La mitad de los problemas colombianos surgen de nuestra tendencia a la lambonería y al sobachaquetismo. Nuestra personalidad bipolar, que se mueve entre el arribismo y la arrodillada, hace que seamos duros con los que consideramos seres inferiores y genuflexos chupamedias con aquellos que creemos están por encima de nosotros en la escala social o laboral.

Cuando se trata de adular a un superior, los colombianos lo hacemos sin medida porque elevamos a la categoría de mesías a cualquiera que hable duro, que tenga dinero o que tenga poder. Si tiene las tres, nos hacemos inmolar por su causa, así no tengamos claro, ni cómo, ni por qué.

El problema colombiano no es la corrupción. Es la lambonería.

Y es que así como somos de fantoches  y creídos, somos de regalados y lamesuelas, y eso, en un país dividido como el nuestro, donde no nos ponemos de acuerdo ni para una fila de pago en el D1, hay que estar alineado con uno de los extremos. Pero una cosa es estar colocado a uno de los lados y otra tener un comportamiento de secta, en el que los disensos y los desacuerdos son impuestos rebajados, es decir, inexistentes.
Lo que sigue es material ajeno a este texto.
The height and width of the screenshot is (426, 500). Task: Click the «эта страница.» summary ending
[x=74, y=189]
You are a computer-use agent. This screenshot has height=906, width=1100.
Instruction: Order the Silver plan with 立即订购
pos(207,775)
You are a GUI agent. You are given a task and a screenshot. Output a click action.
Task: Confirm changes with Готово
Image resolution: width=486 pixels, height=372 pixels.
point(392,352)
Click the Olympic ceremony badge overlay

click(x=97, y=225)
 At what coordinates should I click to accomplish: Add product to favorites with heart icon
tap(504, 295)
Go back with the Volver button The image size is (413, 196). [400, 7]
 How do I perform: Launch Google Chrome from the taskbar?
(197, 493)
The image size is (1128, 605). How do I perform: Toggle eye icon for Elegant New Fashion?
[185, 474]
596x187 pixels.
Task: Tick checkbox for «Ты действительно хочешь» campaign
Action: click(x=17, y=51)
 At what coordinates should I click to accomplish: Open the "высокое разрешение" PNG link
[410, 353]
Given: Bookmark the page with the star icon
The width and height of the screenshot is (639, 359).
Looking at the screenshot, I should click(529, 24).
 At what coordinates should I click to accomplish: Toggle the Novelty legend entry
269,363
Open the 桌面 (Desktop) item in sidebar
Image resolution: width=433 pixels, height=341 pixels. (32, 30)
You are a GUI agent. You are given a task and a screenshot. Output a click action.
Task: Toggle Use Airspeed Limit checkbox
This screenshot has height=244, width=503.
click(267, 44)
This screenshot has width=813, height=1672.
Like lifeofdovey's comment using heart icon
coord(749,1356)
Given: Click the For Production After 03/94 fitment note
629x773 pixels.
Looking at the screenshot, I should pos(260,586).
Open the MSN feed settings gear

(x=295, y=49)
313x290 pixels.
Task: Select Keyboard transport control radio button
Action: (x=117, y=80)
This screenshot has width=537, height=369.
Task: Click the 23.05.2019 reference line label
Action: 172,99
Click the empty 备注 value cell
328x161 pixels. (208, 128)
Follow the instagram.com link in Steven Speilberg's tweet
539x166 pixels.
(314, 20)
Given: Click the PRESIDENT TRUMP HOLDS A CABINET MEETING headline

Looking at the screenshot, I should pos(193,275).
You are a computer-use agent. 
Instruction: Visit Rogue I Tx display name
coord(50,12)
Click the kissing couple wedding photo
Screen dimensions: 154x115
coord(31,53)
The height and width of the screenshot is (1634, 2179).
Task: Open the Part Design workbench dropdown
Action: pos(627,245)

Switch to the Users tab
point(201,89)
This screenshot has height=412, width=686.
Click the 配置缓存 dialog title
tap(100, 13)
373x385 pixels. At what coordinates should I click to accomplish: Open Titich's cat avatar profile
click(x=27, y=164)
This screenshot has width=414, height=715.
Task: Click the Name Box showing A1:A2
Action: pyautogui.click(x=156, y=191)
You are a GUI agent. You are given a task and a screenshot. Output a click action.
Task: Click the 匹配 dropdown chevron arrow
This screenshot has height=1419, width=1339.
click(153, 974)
Recientemente, María Jimena Duzán habló en su columna de la revista Semana del concepto de la banalidad del mal, diseñado por Hannah Arendt en el que básicamente la filosofa defendía la tesis que los nazis no eran malos en esencia, sino juiciosos burócratas predestinados a hacer caso. “No era estupidez, sino una curiosa y auténtica incapacidad para pensar”. Ella lo usó para referirse al caso Santrich, pero en el caso Andrés Felipe Arias funciona exactamente igual.

Acá no hay partidarios, sino seguidores de secta

Que muchos lo consideren un émulo de Mandela o de Einstein, no pasa de ser un chiste flojo, con un agravante: es que quienes lo repiten, así lo creen. Otros dicen que es injusto que un tipo tan inteligente con un coeficiente superior, vaya a pagar cárcel porque él nunca se robó un peso, cuando en realidad  a Arias no lo acusan de ladrón sino de indelicado, algo que está probado porque a los mismos que les dio en Agro Ingreso Seguro, le financiaron su campaña, lo que de por sí, deja un mal sabor. Es más, su inteligencia no resulta ser un atenuante, sino un agravante, porque cualquier persona con dos dedos de frente sabría que una actuación de ese tamaño, por lo menos tendría mala presentación.

Sin embargo, a Arias le pasó lo que a muchos de los que se sitúan en los extremos. Se negó a ver mas allá de las narices de su jefe, se creyó el cuento de ser el elegido y en un arrebato de bobada, no midió las consecuencias. “No era estupidez, sino una curiosa y auténtica incapacidad para pensar”, un burócrata de secta que al paso que vamos saldrá libre en pocos meses con una aureola de santo y de candidato a gobernarnos. Como Mandela.

Que el gobierno, empujado por el Centro Democrático,  no le dé ni pena darle tratamiento VIP a Arias, terminará generando un estado de opinión que tanto gusta a un número significativo de ciudadanos. Pero eso es relativo. Como Einstein.